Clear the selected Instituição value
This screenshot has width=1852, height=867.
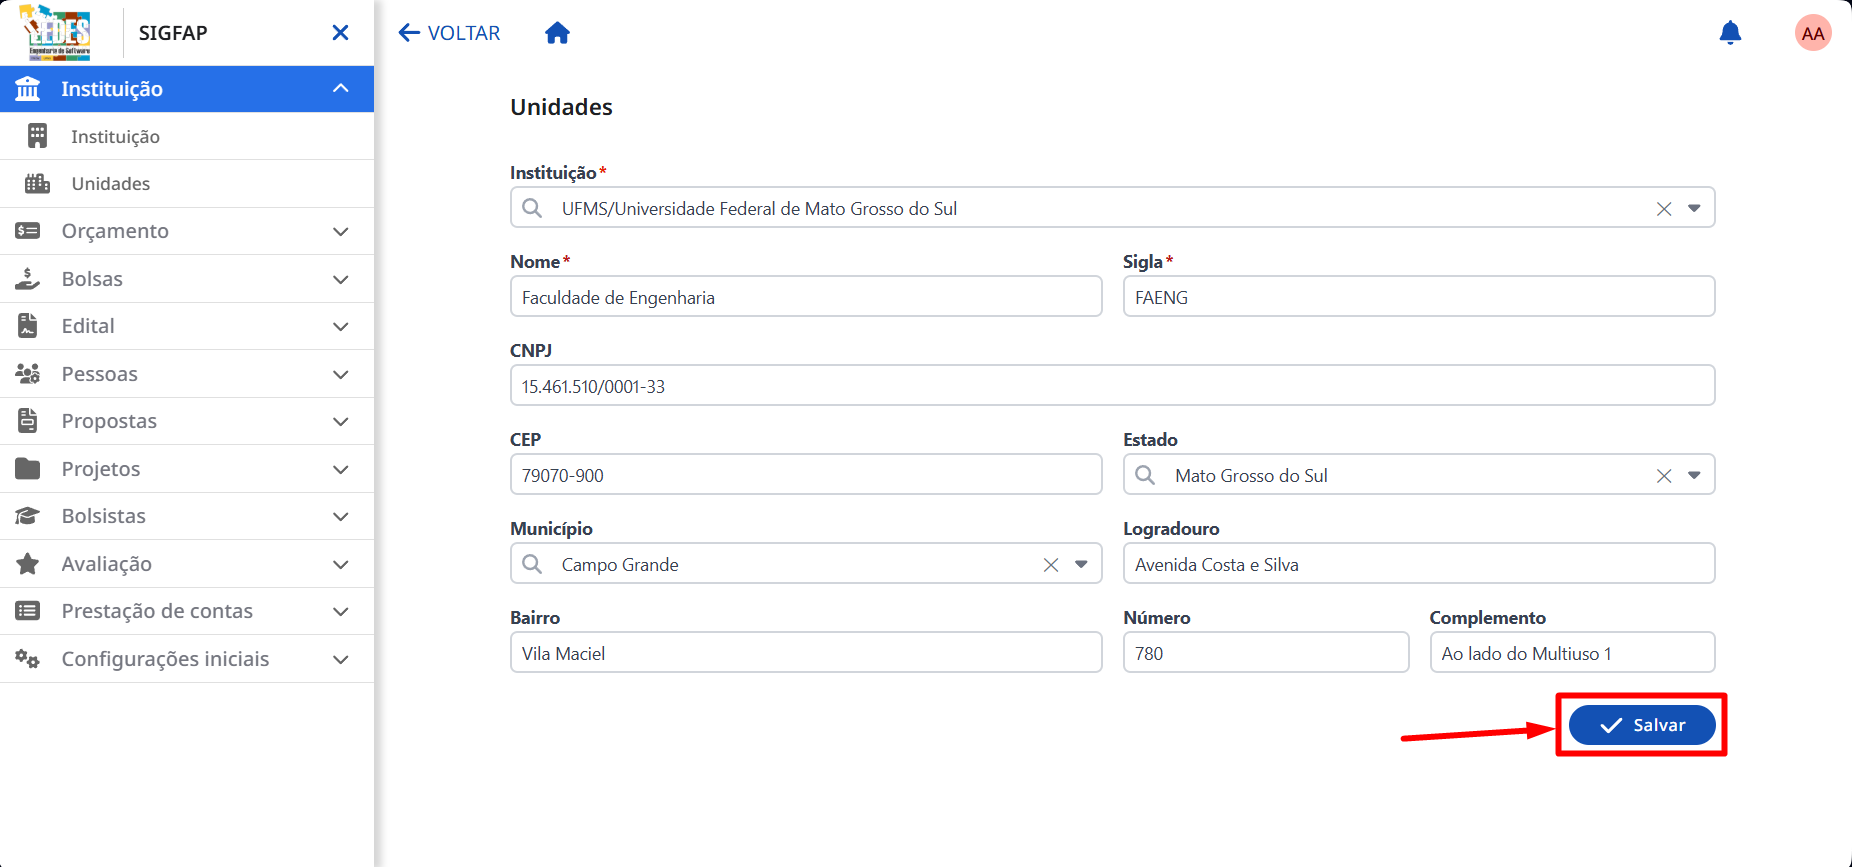[1664, 208]
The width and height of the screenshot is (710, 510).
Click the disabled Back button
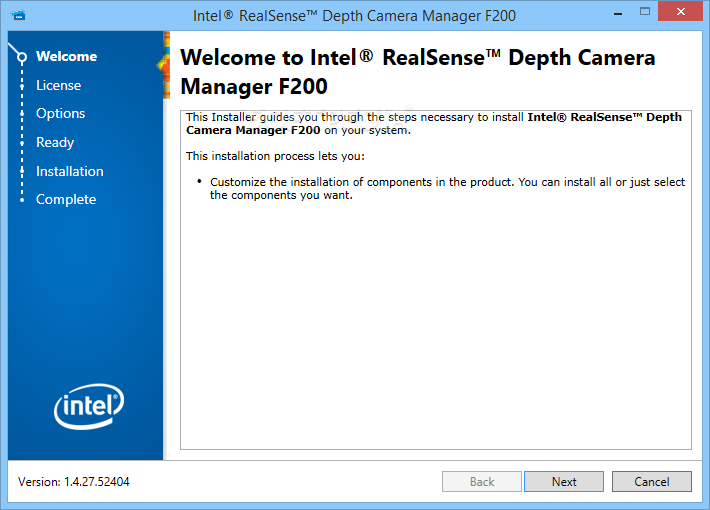coord(482,481)
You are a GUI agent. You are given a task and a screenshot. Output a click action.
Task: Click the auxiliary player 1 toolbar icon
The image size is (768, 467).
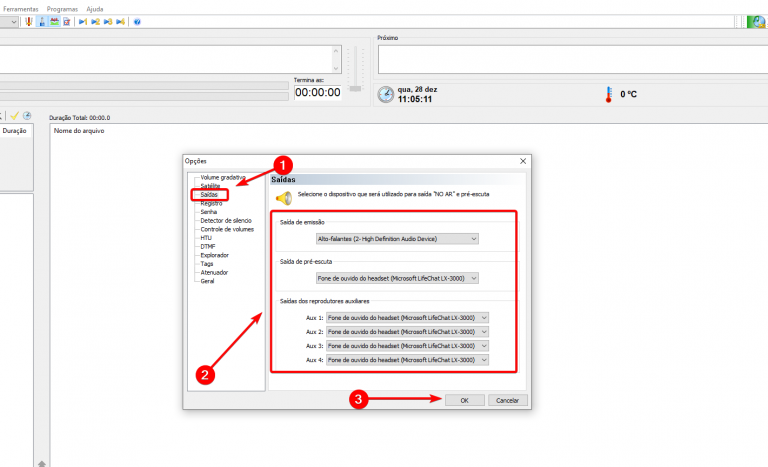(82, 21)
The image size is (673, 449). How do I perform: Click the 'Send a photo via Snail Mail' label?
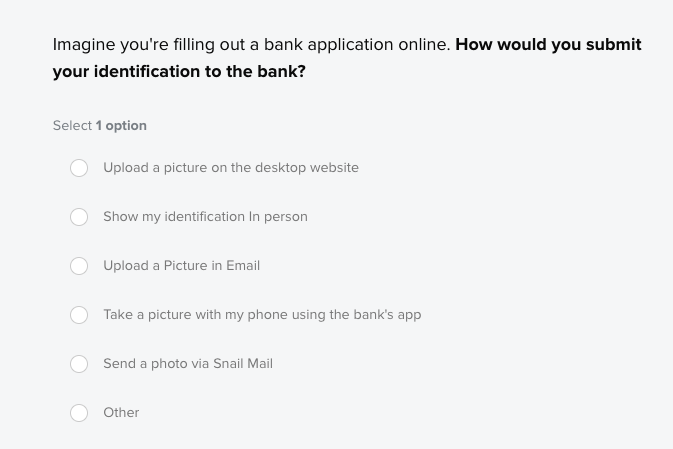tap(188, 364)
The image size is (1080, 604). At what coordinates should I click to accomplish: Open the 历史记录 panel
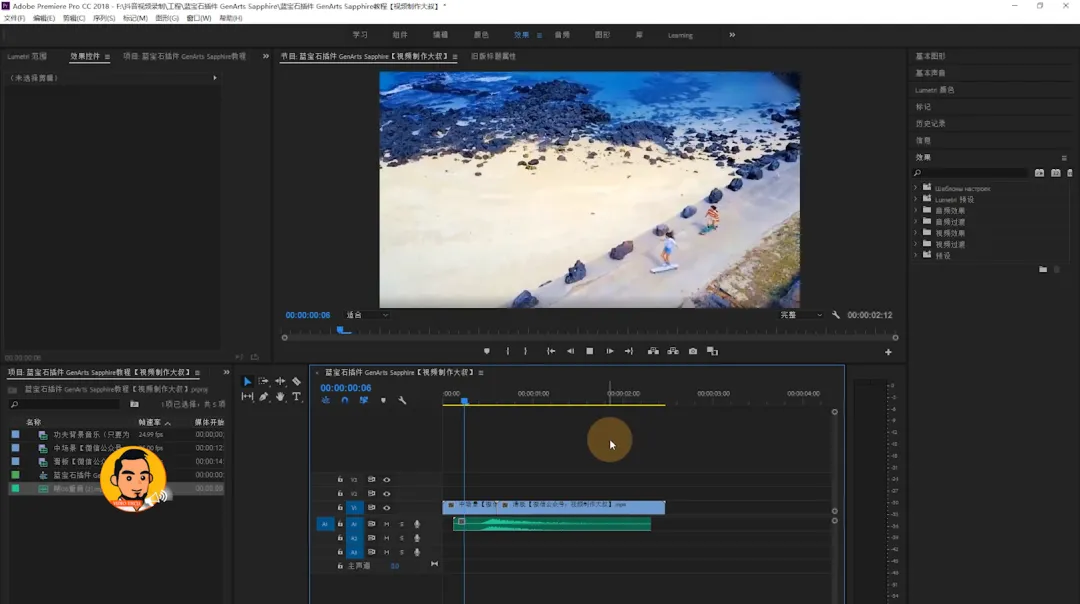[x=930, y=124]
####
▸ **Brief**:
Can you rewrite everything from the line containing "The image size is (1080, 604)." down to the end of the listing, keeping the request wording but multiplying each click coordinate in the answers by 1.55 and rounding to whole numbers (halves up)? Leave out the pictures.

▸ **Output for this exercise**:
The image size is (1080, 604). At what coordinates should I click to accomplish: Open the 历史记录 panel
[x=1442, y=192]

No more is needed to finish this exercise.